Milan, perché Ibrahimovic è un affare anche se rotto e a 41 anni. I dubbi semmai sono su Origi
Garantendosi Ibra per almeno un’altra stagione, il Milan ha fatto un affare, perché Ibra vale molto più di quanto costerà. Ibra è calcio, è leader, ma anche brand, Ibra è marketing. Al costo di un giocatore qualunque, il Milan si è garantito un giocatore come nessun altro in rosa. Diverso sarebbe stato se il mercato post scudetto avesse garantito un crack a Stefano Pioli. E invece a quanto pare si continua con l’opera di reclutamento di giovani speranze, sperando di azzeccarle.
Poco conta se Ibra comincerà a gennaio, se giocherà poco e correrà meno. Ibra c’è anche quando non si vede, Ibra è vanitoso, forse egocentrico, ma sicuramente è uomo squadra, molto più lui di CR7, per capirsi, che continua a inseguire il passato, cambiando club appena può, nel tentativo di inseguire se stesso e senza afferrare che mai riuscirà a prendersi.
Nell’ultima stagione, Ibrahimovic (1.167 minuti e 8 gol) ha giocato e segnato più di Origi (598 minuti e 6 gol), l’ultima scommessa rossonera, arrivato peraltro infortunato, com’è stato peraltro per gran parte del 2022. Nell’ultimo scudetto, Ibra è stato molto più prezioso di quanto già non dicano i numeri. Senza Ibra, Pioli – uno che mai aveva vinto in carriera – non ce l’avrebbe fatta a dare alla squadra – in cui quasi nessuno aveva vinto qualcosa – la forza per credersi grande, a trasmettere quello spirito rivelatosi fondamentale nella volata scudetto, soprattutto dopo la batosta nella semifinale di Coppa Italia. Nel rinnovo, non c’è gratitudine di Maldini o di Elliott, ma piuttosto la consapevolezza che questa squadra ha ancora bisogno del suo capitano morale, anche quando non giocherà.

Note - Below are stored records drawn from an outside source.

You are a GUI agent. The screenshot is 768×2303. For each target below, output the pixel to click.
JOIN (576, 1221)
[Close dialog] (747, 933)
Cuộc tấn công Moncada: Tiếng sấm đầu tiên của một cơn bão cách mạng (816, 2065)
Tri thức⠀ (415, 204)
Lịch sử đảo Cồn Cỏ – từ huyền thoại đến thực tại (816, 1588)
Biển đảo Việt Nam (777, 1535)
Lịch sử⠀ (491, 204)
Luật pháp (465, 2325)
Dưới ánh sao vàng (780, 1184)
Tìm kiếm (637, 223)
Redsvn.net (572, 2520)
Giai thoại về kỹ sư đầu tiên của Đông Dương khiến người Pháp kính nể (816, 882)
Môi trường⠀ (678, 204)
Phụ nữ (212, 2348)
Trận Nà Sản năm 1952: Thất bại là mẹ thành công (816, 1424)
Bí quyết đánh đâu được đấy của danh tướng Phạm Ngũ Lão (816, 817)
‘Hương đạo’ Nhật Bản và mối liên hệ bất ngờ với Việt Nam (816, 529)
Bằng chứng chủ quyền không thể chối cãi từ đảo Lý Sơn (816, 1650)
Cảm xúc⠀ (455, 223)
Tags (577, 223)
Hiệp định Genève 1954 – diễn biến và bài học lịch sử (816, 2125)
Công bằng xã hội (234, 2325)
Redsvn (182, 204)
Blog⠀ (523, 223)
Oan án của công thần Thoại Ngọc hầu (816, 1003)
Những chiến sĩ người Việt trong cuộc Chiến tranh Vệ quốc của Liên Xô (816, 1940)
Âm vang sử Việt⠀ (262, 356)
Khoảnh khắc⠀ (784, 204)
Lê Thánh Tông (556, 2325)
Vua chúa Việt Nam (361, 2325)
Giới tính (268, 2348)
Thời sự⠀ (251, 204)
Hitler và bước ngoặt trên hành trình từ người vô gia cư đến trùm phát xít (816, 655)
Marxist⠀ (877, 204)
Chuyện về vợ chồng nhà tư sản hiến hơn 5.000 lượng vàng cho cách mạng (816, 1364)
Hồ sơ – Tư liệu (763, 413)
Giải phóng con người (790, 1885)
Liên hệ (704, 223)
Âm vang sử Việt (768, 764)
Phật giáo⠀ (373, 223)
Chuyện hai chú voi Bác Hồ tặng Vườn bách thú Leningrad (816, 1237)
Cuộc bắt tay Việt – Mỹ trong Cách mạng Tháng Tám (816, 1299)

Maldini aveva più di un dubbio sull’efficacia fisica di Ibra anche quando fu Boban a insistere per portarlo a Milano, contando su un’antica amicizia, favorita dalle comuni origini balcaniche. L’ha raccontato Ibrahimovic stesso, non spiegando come tra i compiti che gli furono assegnati, oltre che giocare e fare gol, ci fosse quello di fare maturare una squadra giovane e senza esperienza.
Pare che dopo 6 mesi, alla ripresa post lockdown, Ibra si sia rivolto ai suoi dirigenti dicendo che lo seguivano tutti, meno Leao. Usò parole molto colorite per descrivere l’atteggiamento del portoghese. Fu pregato di insistere, anche a costo di usare le maniere forti. E così fu, chiedere a Leao per la conferma. Se oggi il portoghese è il miglior giocatore della Serie A, lo deve a Ibra molto più che a Pioli, che anzi spesso l’ha utilizzato troppo lontano dalla porta, obbligandolo a rincorse a ritroso che male si associano col suo talento. Il 4-3-3 sarebbe il modulo perfetto per esaltarne le qualità, ma questo è un altro discorso e ci sarà tempo per parlarne.